The Department of Culture, Media and Sport Committee at the House of Commons has published its First Report of Session for 2016-17 (the “Report“). The Committee was adjourned until 28 June, so the Second Report of Session should be published shortly after it has reconvened.
For those not familiar with the Committee and its enquiry, the current work was triggered by the TalkTalk attack in October 2015. Investigating that attack and its aftermath falls within the remit of the Committee, but it is also undertaking a wider review of cyber-crime and the approach taken by the Government, the Information Commissioner’s Office and industry and business to information security. The Report contains a number of proposals and suggestions, some of which are not new or surprising, but others are more controversial and would potentially be difficult to implement. This article highlights a few of the more significant proposals.
As a preliminary point to note, the outcome of the EU referendum means that there is necessarily some crystal-ball gazing to be done as to where UK data protection law will go now that, assuming the Article 50 Notice is served as expected, the GDPR will not be implemented in the UK. For a more detailed consideration of this, please see the article by Vin Bange, our UK head of data protection.
The first point to note is that the Report recommends the implementation of sections 77 and 78 of the Criminal Justice and Immigration Act 2008. This would allow a custodial sentence of up to 2 years for those convicted of unlawfully obtaining and selling personal data. The ICO has been lobbying the government for custodial sentences in relation to data offences for some time, and this is a welcome development. However, given current political uncertainty, it remains to be seen when, or if, this suggestion makes its way to greater prominence before Parliament.
The Report also makes interesting comments about who within businesses should be responsible for cyber security and who should deal with a major attack. The Committee notes that it is appropriate for the CEO to lead a crisis response should a major attack arise. However, overall responsibility for cyber security should sit with someone able to take full day to day responsibility, with board oversight, “who can be fully sanctioned if the company has not taken sufficient steps to protect itself from a cyber attack.” At the same time, the Report recommends that a portion of the CEO’s compensation should be linked to effective cyber security.
It is not clear what “fully sanctioned” is intended to mean. The Report is, however, clear that appropriate levers should be in place to ensure that both the CEO and whoever is tasked with day to day responsibility for cyber security can be held responsible if the company has not taken sufficient steps to protect itself. The immediate difficulty with this proposal is defining what “sufficient steps” are; both the threats to companies, and the information and cyber security industry, change at a significant pace, and there are often conflicting guidance and views as to what steps should be taken to secure information. If the proposals in the Report are taken forward, there will need to be a careful review by companies of information flow in relation to information and cyber security, and training given to (already very busy) CEOs so that they understand what questions to ask of the business, and also the answers that they get. While the Report’s aim is that CEOs should ultimately be responsible for successful cyber attacks, it isn’t clear to us that the approach proposed in the Report is the right one.
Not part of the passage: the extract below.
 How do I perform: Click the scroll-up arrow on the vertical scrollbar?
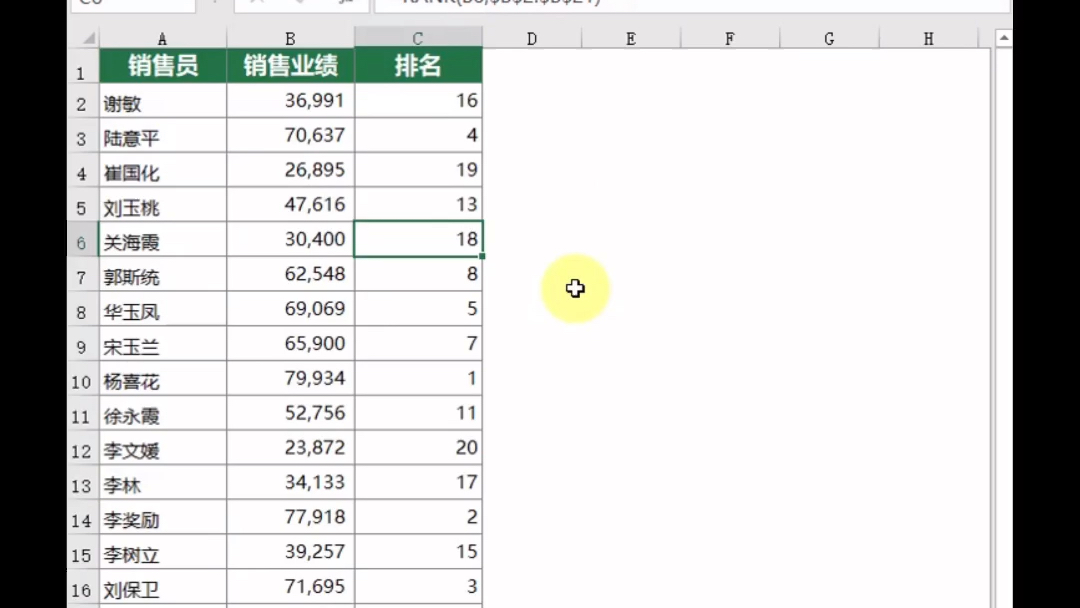click(1003, 38)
The Report also proposes that the ICO should impose a sliding scale of fines based on the lack of attention to threats and vulnerabilities which have led to previous breaches. One can see the scope for argument about whether a vulnerability is well known, and what precisely led to a breach. As a principle to encourage improvements to security, this is to be welcomed, although it seems that this is an explicit statement of what has been happening to some extent in any event.
Finally, the Report expresses clear support for breach response planning, stating that “the person responsible for cyber-security should be fully supported in organising realistic incident management plans and exercises, including planned communications with customers and those who might be affected…” As with any crisis management situation, planning is critical. In our experience, organisations that have effective breach response plans and test them regularly are in a much better position to deal cost-effectively with a breach than those who don’t. In the current world, every company will have a breach (and probably many more than one) at some point during its life; what will differentiate companies is how they deal with them.